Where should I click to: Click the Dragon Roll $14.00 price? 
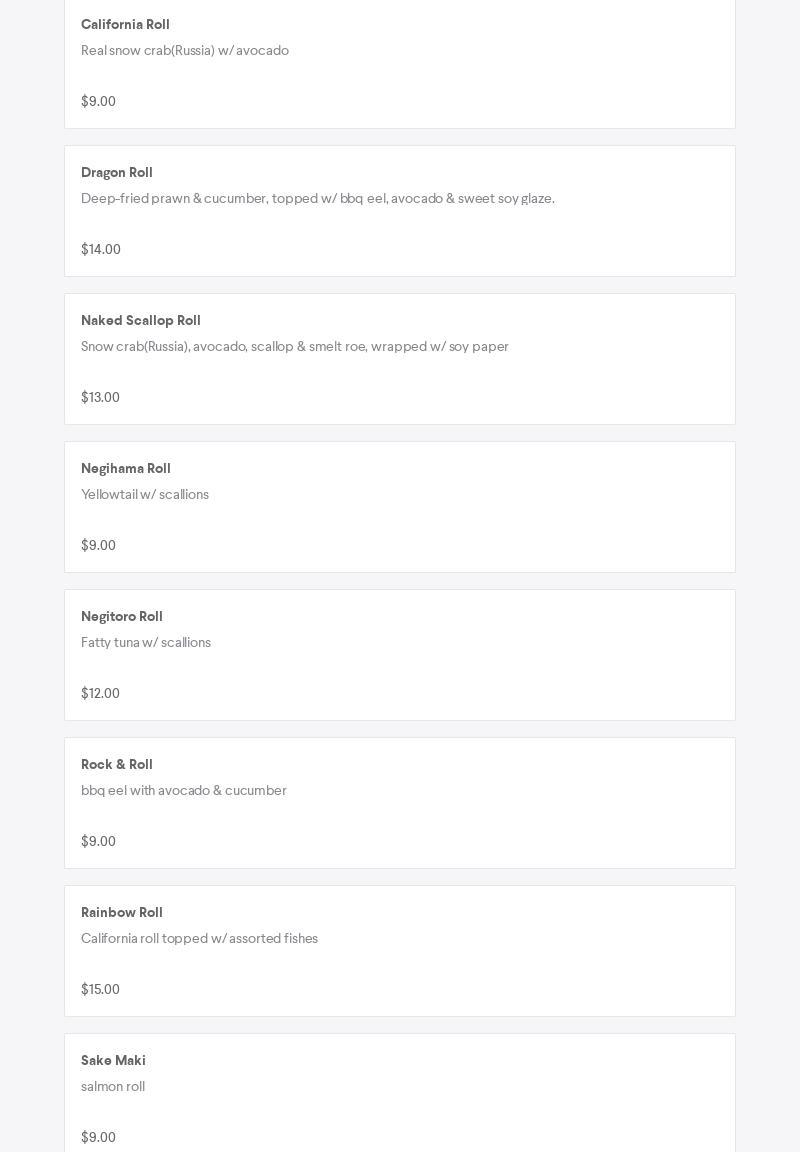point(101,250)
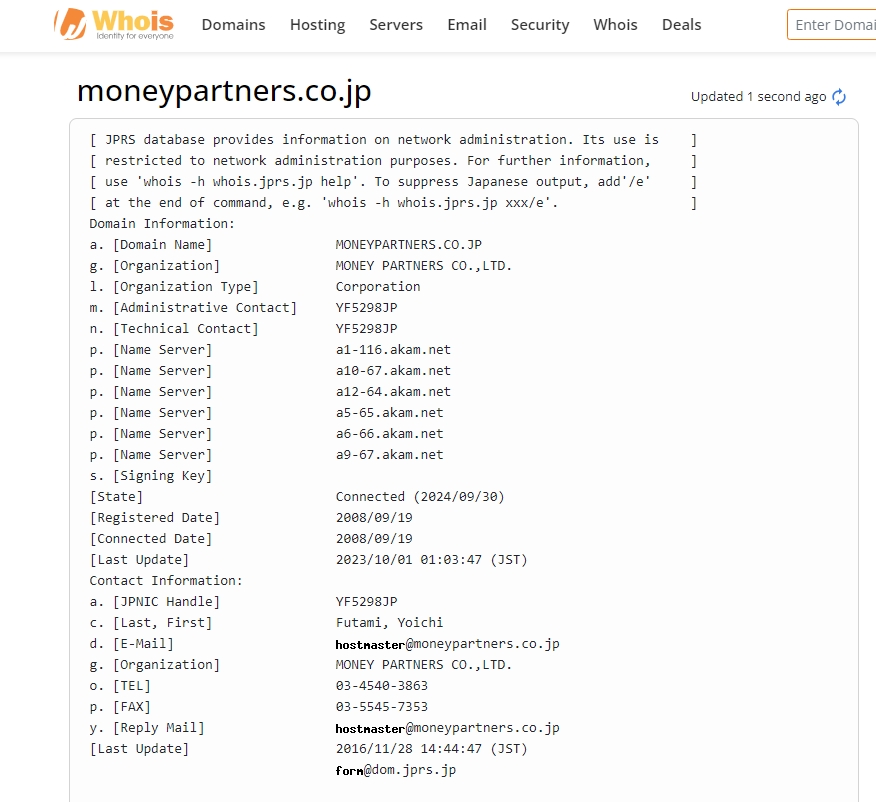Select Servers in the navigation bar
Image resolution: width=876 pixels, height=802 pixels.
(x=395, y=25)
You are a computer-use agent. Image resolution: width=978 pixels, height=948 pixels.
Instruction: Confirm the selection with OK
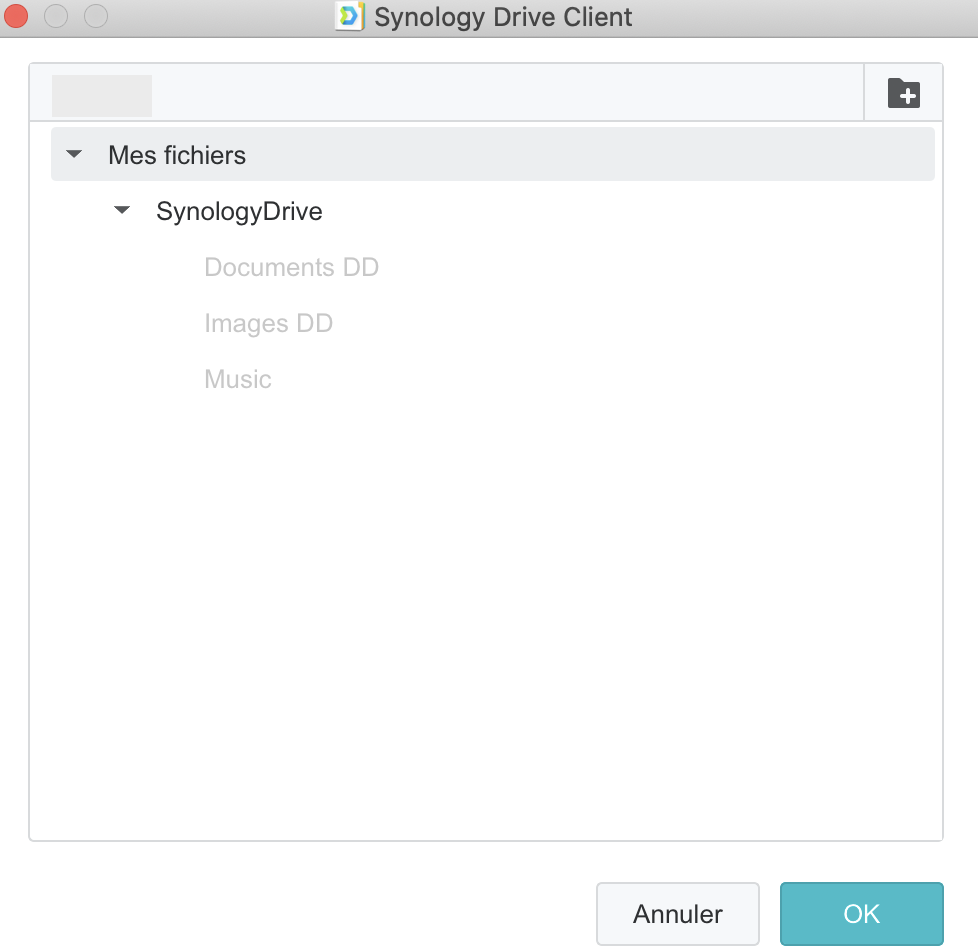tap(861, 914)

--------------------------------------------------

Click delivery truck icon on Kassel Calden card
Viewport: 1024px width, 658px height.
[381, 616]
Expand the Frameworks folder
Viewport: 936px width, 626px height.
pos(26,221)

--------------------------------------------------

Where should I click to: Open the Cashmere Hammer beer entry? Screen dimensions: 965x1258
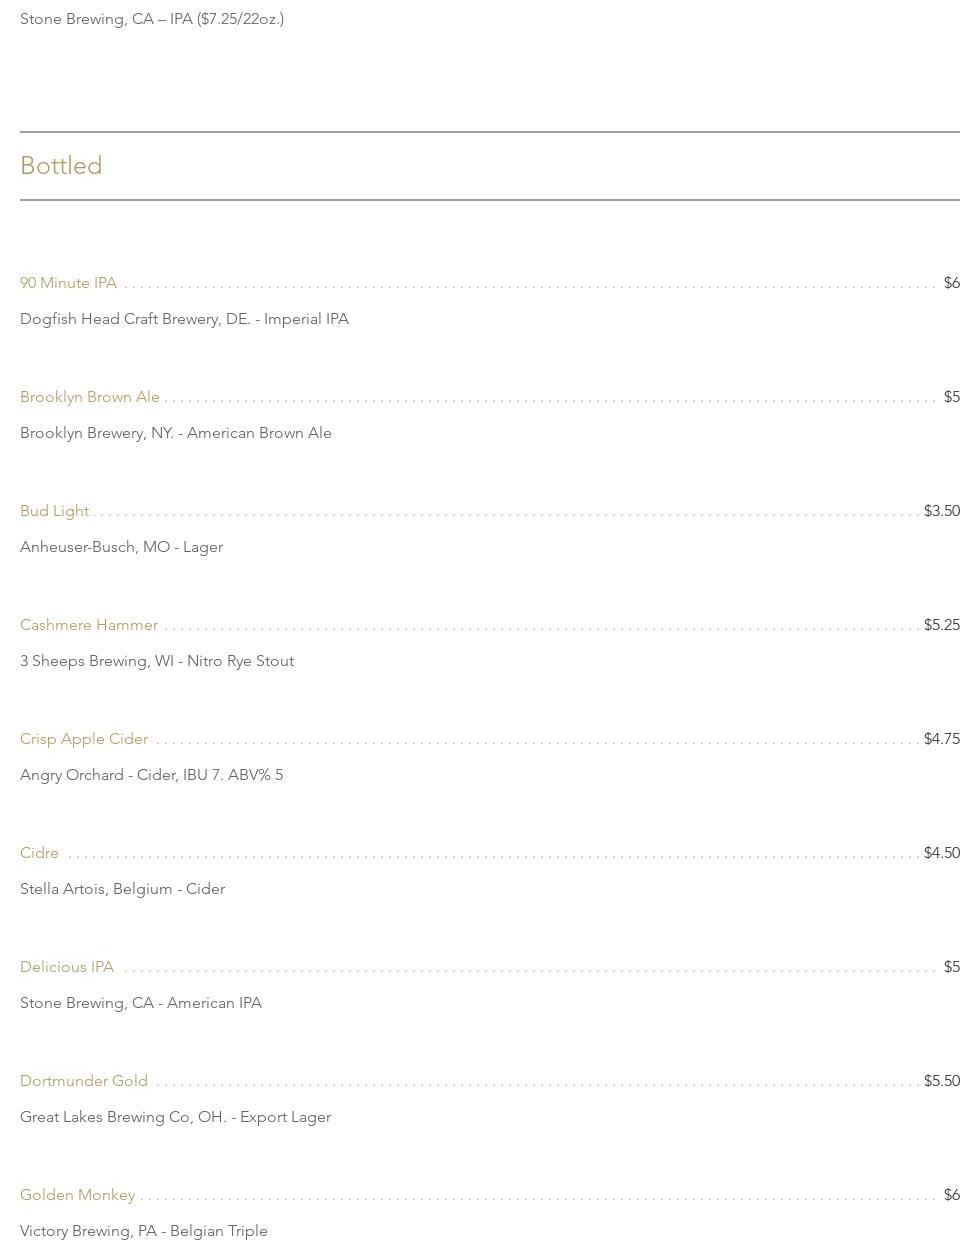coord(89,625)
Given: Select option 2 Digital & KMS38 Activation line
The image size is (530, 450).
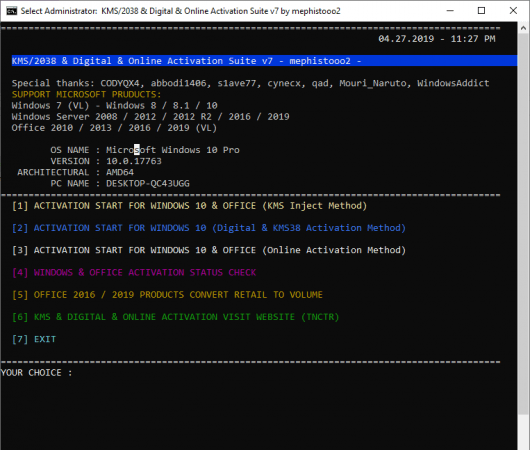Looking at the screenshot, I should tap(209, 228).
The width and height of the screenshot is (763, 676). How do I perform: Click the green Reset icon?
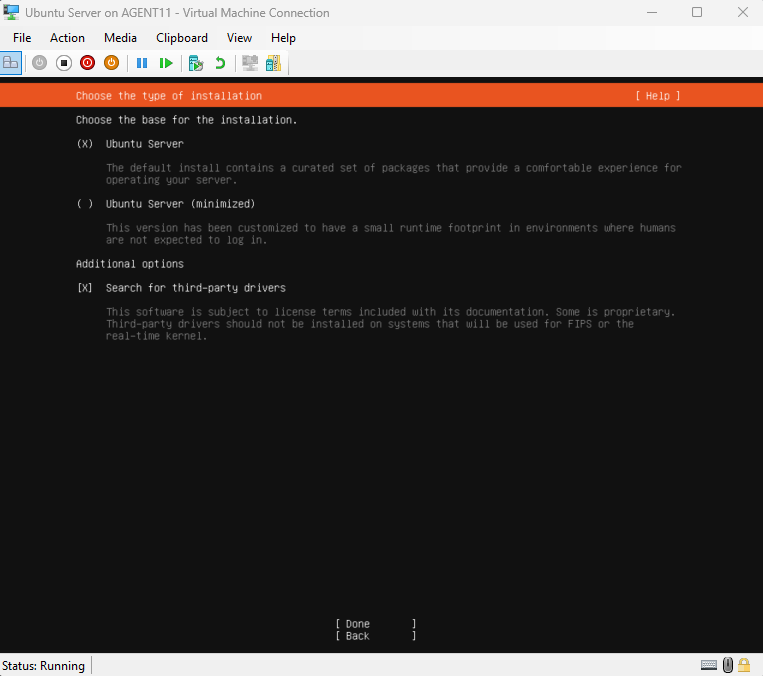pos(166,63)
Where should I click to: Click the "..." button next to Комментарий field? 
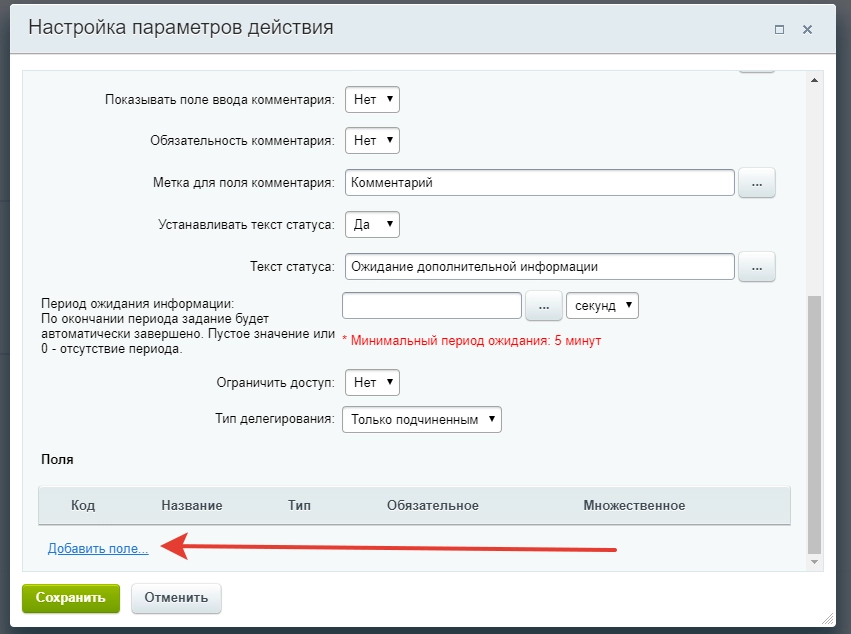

--------------------------------------------------

● Task requirements
Everything above from the line that has "The image size is (530, 450)." down to the line that has "to Комментарий field?" should be output exactly, with both of those lines included. Leave the pictures behind.

● Written solution
The image size is (530, 450).
Looking at the screenshot, I should tap(209, 228).
The width and height of the screenshot is (763, 676). How do I perform: Click the green Reset icon?
pos(166,63)
Where should I click to: Click the "..." button next to Комментарий field? 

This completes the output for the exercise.